-- START OF Data records --
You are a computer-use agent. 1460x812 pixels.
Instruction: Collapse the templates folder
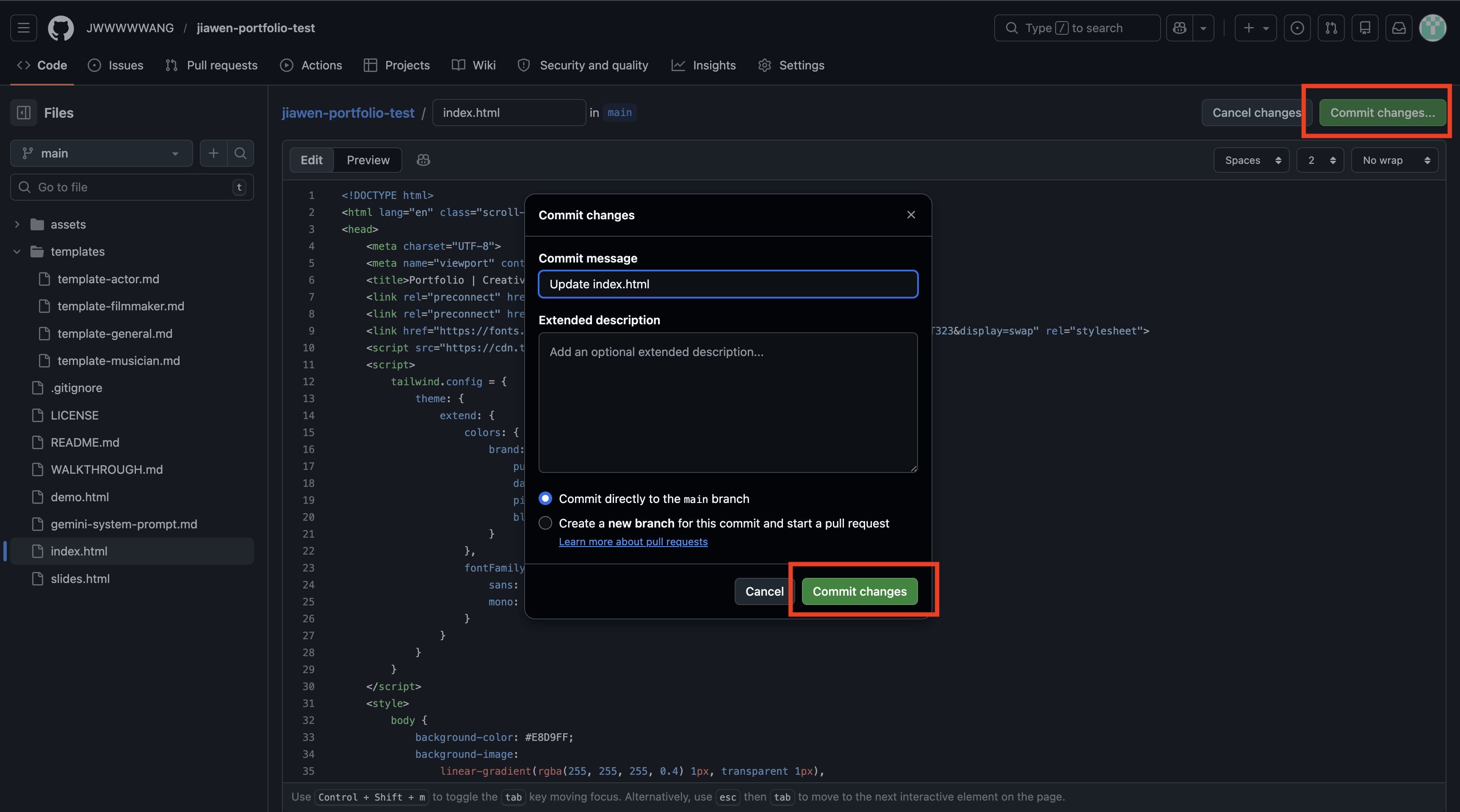(17, 251)
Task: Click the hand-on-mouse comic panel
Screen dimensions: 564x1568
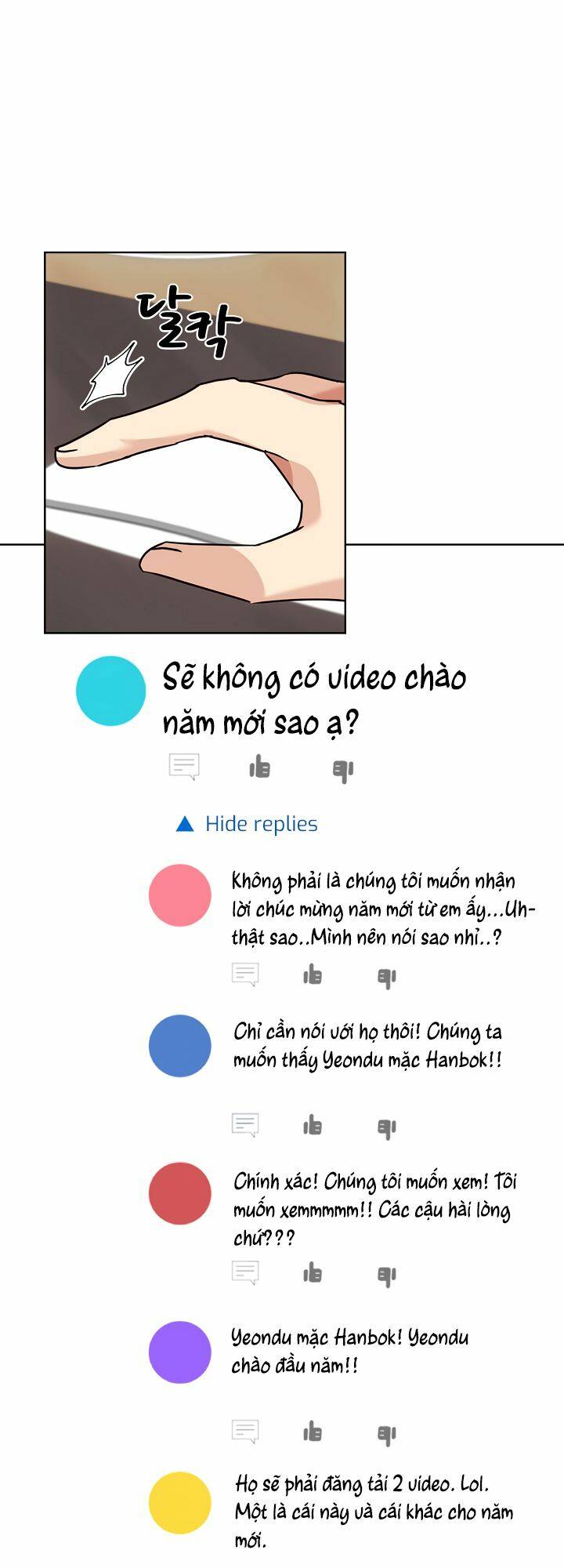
-- END OF Data records --
Swap "folder" for "directory" throughout the items above and write them out again with everything else unchanged. Leave the pictures out.

## Task response
You are a computer-use agent. 1460x812 pixels.
Instruction: Collapse the templates directory
(17, 251)
Task: Click the hand-on-mouse comic panel
Screen dimensions: 564x1568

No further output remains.